The electronic producer Floating Points and the octogenarian jazz master Pharoah Sanders harness the majesty of healing, atmosphere and expanse on their beautiful, sweeping and subtly realised hook-up with The London Symphony Orchestra, a recording that achieves spine-tingling and transfixing effects with a thoughtful and sparse application of its core ingredients.
The British electronic artist and composer Sam Shepherd and the pioneer of cosmically inclined spiritual jazz Pharoah Sanders make for natural musical bedfellows. Since emerging as a gilded acolyte of John Coltrane and Sun Ra in the 1960’s, the eighty-year-old saxophonist has been a colossus of the avant-garde whose influence has seeped into the corners of any music claiming an affinity with the expansive and the exploratory. Meanwhile, in drawing from post-rock, ambient and jazz, the thirty-four-year-old Shepherd has transcended his dancefloor origins and cultivated a niche as a purveyor of tactile electronica that raids the devotional and dreamier end of the musical spectrum for inspiration.
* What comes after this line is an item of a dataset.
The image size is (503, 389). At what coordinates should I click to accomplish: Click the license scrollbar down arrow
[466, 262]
Both musicians have consistently exhibited both an appetite for brooding contemplation and a liquid approach to genre and pigeonhole, and it has seemed an inevitability that the latter would concoct a project with a free-jazz titan and a full orchestra. However, despite the chops and credentials of all involved, this Third Stream cross-pollination is the sort of thing that can easily misfire.
Rest assured that their collaboration – a concerto for saxophone, electronics and a twenty-nine-piece string orchestra that’s been some five years in the making – is an unreserved triumph, a revelatory soundscape that’s both rueful and ecstatic, marked by sustained repetition, verdant atmospherics and inexorable climaxes. Where lesser artists might have been tempted to indulge their inner prog and chuck everything at the canvas, Promises achieves lift-off and a masterly cohesion through its adroit restraint and even reticence: Sanders’ sax attack can be growly and grandiloquent but here it’s mostly warm, introspective and serene, whereas his collaborator has reined in his wiggy instincts and cooked up a spiralling, celestial suite of clarity and calm that leans more towards 2015’s debut, Elaenia, than anything else in his catalogue.
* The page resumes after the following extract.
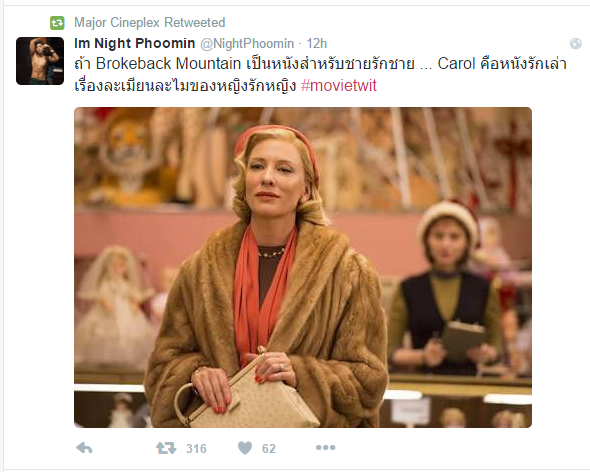Click the Thai text before the hashtag
The image size is (590, 472).
[186, 86]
Composed of a suite of nine movements, Promises flouts the modern orthodoxy of cherry-picking and playlisting; this is explicitly modular music-making of rising tension and sweet release, designed to be ingested as a whole. Intermittent echoes of the work of Alice Coltrane, Don Ellis and Stan Getz’s Focus spring up throughout, but this is commanding, ingenious and dextrously engineered fare that stitches together its own bewitching patterns.
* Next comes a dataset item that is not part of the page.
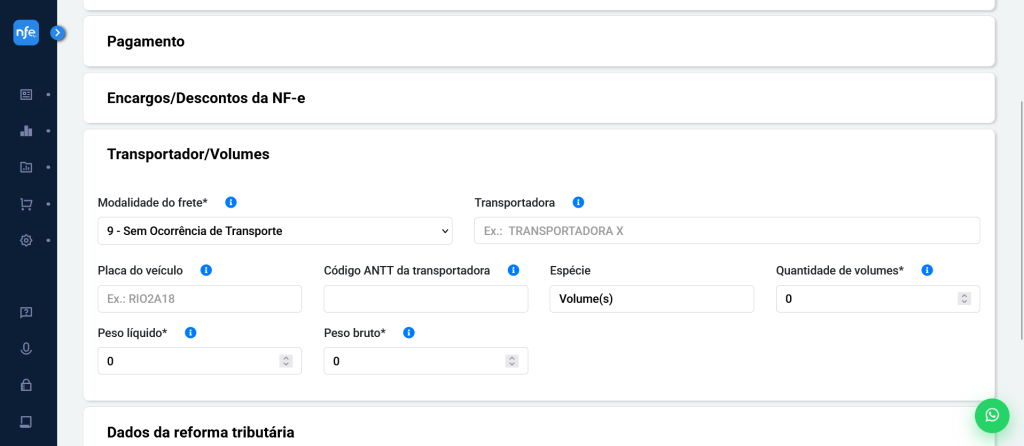Open WhatsApp chat floating button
Shepherd and Sanders lull the listener in gently as their cosmic suite commences with the first gasps of a twisty, tinkling keyboard arpeggio phrase that flickers and then strengthens throughout the disc. When Sanders’ snaky and glistening tenor sax heads into town, he imparts a rich, churchy tone and a sense of humble, meditative enlightenment to the enterprise whilst the strings of the LSO resonate like a flare across the moonlit sky, suggestive of both wonder and calamity.
At every turn, Promises works as a considered, unhurried work of accommodation and allusive beauty rather than a clumsy bolting together of disparate elements. Shepherd conjures a sensation of sweeping radar melody employing pensive impressionism and soft colours, with Sanders’ ebbing waves of tenor sax given wings by unexpected leaps of synths and whirlpools of burbling keyboards. The sixth movement heralds the apex of the orchestra and some lightning strike propulsive momentum; elsewhere the string section creeps up on you like progressive thunder.
Promises never feels like a box-ticking exercise in fusion, indulgence and bluster; it plays out like an empathetic conversation between kindred spirits searching for communion, an elegiac, autumnal sound-painting beyond words.